- SOURCE EXTRACT -

Another theory for the poor start was not where teams were shooting from but who was shooting – less pressure on returns early on so midfielders/defenders were more inclined to “have a pop”. So I had a look at Mayo’s shot distribution. In the first 10 minutes 64% of their shots came from what I would state are obvious offensive players (A Moran, A O’Shea, J Doherty, A Dillon and the two O’Connor’s). From the 10th minute onwards, and adding E Regan, C O’Shea and A Freeman to this mix who didn’t have a shot in the first 10, these forwards accounted for 60% of point attempts (NOTE6).

It is difficult to attribute offensive/defensive tags to all players in today’s game but if there was a decisive split in who was shooting for teams you would expect it to show up in the team with perhaps the worst split. But it doesn’t.

Goal Attempts

graph-6-goal-attempts

To be honest I am just including the above for consistency and to help explain Dublin’s apparent ability to start faster than others. Whilst I have consistently cautioned against low sample sizes it is an overarching feature of this shot type and can explain a lot of the variance within the five minute groupings above. In total there were 137 goal attempts with just 15 in the first 10 minutes and 36 within the first 20.

Having said all that …. the Conversion Rate for goal attempts was 53% in 2016 and only crawled up to 40% after 15 minutes. With the evidence we have teams again were not converting on goal attempts early on in games.

Dublin? They had six goal attempts in the first 10 minutes scoring 3-00. 50%. And there is their apparent early start in a nutshell. They were 50% on goal attempts, 100% on deadballs (as well as Rock’s aforementioned frees he was 2 from 2 on 45s as well) and slightly below average at 39% on point attempts – giving them the aggregate of ~52% early doors.

Overview

This is based on one year’s data (NOTE7) but poor early conversion rates were definitley a “thing” that year

There is no evidence that shot selection (through Expt Pts), opposition pressure (through the simple “Y/N” flag) nor type of shooter (using Mayo as an example) is any different in the first 10 minutes to the rest of the game

It is also evident in early free taking, except for the very best in Rock & O’Connor who were on point from the very start, which somewhat nullifies the theory that it is something the opposition is doing to affect the shooting.

- PROBLEM 1 -
Print everything in the early-game shooting analysis from "Dublin? They had" down to "of ~52% early doors.".
- PROBLEM 2 -
Carry on the early-game shooting analysis from the point where it stops.
The records that follow are separate material, unrelated to the early-game shooting analysis.

- Data drawn from a collection -
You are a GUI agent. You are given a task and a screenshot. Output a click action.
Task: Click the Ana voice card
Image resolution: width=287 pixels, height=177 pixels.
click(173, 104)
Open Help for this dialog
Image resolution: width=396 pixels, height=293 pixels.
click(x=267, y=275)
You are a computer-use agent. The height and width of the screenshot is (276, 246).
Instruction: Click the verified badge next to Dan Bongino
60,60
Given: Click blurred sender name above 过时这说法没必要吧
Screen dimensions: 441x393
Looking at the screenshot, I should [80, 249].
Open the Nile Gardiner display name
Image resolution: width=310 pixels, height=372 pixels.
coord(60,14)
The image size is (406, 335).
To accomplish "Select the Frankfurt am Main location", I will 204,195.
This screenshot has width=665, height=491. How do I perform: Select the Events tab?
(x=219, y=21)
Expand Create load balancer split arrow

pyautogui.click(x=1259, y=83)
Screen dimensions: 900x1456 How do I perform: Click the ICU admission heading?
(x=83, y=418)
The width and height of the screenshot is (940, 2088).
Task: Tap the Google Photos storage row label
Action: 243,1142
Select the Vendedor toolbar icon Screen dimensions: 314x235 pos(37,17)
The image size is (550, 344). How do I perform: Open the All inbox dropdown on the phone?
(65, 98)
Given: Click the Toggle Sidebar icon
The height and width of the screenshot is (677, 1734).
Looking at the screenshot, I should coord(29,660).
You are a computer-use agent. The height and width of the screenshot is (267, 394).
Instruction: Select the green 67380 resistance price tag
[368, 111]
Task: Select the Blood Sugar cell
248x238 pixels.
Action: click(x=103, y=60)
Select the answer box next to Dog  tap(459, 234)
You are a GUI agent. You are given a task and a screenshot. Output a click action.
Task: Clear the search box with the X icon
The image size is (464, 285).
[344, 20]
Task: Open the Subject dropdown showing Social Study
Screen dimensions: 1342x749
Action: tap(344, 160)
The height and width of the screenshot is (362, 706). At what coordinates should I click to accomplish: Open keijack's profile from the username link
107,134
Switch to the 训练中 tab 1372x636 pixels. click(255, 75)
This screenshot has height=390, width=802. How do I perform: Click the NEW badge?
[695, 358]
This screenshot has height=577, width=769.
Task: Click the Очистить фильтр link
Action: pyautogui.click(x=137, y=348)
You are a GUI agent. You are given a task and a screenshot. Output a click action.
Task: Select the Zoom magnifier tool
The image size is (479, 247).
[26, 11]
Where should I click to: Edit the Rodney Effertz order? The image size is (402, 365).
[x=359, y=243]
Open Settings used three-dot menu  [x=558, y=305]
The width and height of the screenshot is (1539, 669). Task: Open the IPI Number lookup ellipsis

- REPLY 1 -
Dublin? They had six goal attempts in the first 10 minutes scoring 3-00. 50%. And there is their apparent early start in a nutshell. They were 50% on goal attempts, 100% on deadballs (as well as Rock’s aforementioned frees he was 2 from 2 on 45s as well) and slightly below average at 39% on point attempts – giving them the aggregate of ~52% early doors.

- REPLY 2 -
There are undoubtedly other factors at play. Some can be measured; first shot in the game, effect of new surroundings, debutants vs more experienced players, intensity of pressure. Some we may never be able to measure – nerves, mentality of players early on versus later in the game, etc.

But as of now, and taking all of the above into account, I cannot escape the initial gut reaction that players are just not ready – for whatever reason – early on

NOTE1 – we need to be careful with any segmentation. There are only 1,640 shots in total being reviewed here with 249 in the first 10 minutes. Segment that further by team and you get some ridiculous numbers; Kerry just have the 7 shots across two 2016 games; similarly Tipperary only have 16 shots in the same timeframe. You can’t make any judgements on those numbers. In truth I would not normally use a chart with such low volumes but I include it here as it was the chart that sparked me into looking deeper into the issue.

NOTE2 – for more on why this is so please see here

NOTE3 – I had a further look at the non Rock & O’Connor frees to see if any one player was having an effect. There was none really. 34 of the 37 were a player’s first attempt in the game which makes sense as it is uncommon for a team to have two shots at goal from a free in the opening 10 minutes.

This leads to a further corroboration that could be investigated – across the year’s how does a player’s very first free kick equate to the rest of their results?

NOTE4 – I started to grade pressure on a sliding 0 – 3 scale for the two All Ireland finals. It feels a lot more robust as having to apply a grade makes you stop and think. It will be very instructive from here on in but as of now I’m not inclined to go back over the entire season to retrospectively apply the grade(s)!

NOTE5 – This table lists all the teams with >10 shots from play in the first ten minutes. Again we are running into sample size issues.

NOTE6 – the non offensive players with a shot in the first 10 minutes were B Moran, D Vaughan, K McLoughlin, L Keegan, P Durcan & T Parsons. Other defensive players with shots post the 10th minute were C Boyle, K Higgins, S O’Shea, S Coen, B Harrison & K Keane

Note that whilst some of these could be moved into the “offensive” pot their individual shot volumes are such that it wouldn’t make a material difference to the overall point.

NOTE7 – why one year? Because for some unknown reason I didn’t track the time (outside of 1st half/2nd half) for previous years. Hell of an oversight in retrospect! The only reason I started in 2016 was I was so bored of looking at kickouts so decided to look at the rest of the game. I have one or two other pieces I newly gathered in 2016 so hoping to get another long form piece out on those

Moving from Weighting to Expected Points

April 20, 2016

Expected Points

Since the blog’s inception weighting has been the main comparative tool. Towards the back end of the 2015 season Expected Points (ExpPts) began to be used in the commentary. This is a very similar concept to Weighting, in that it is created using historical averages, but (hopefully) it is much more instinctively understood and one that the blog will be switching to in 2016.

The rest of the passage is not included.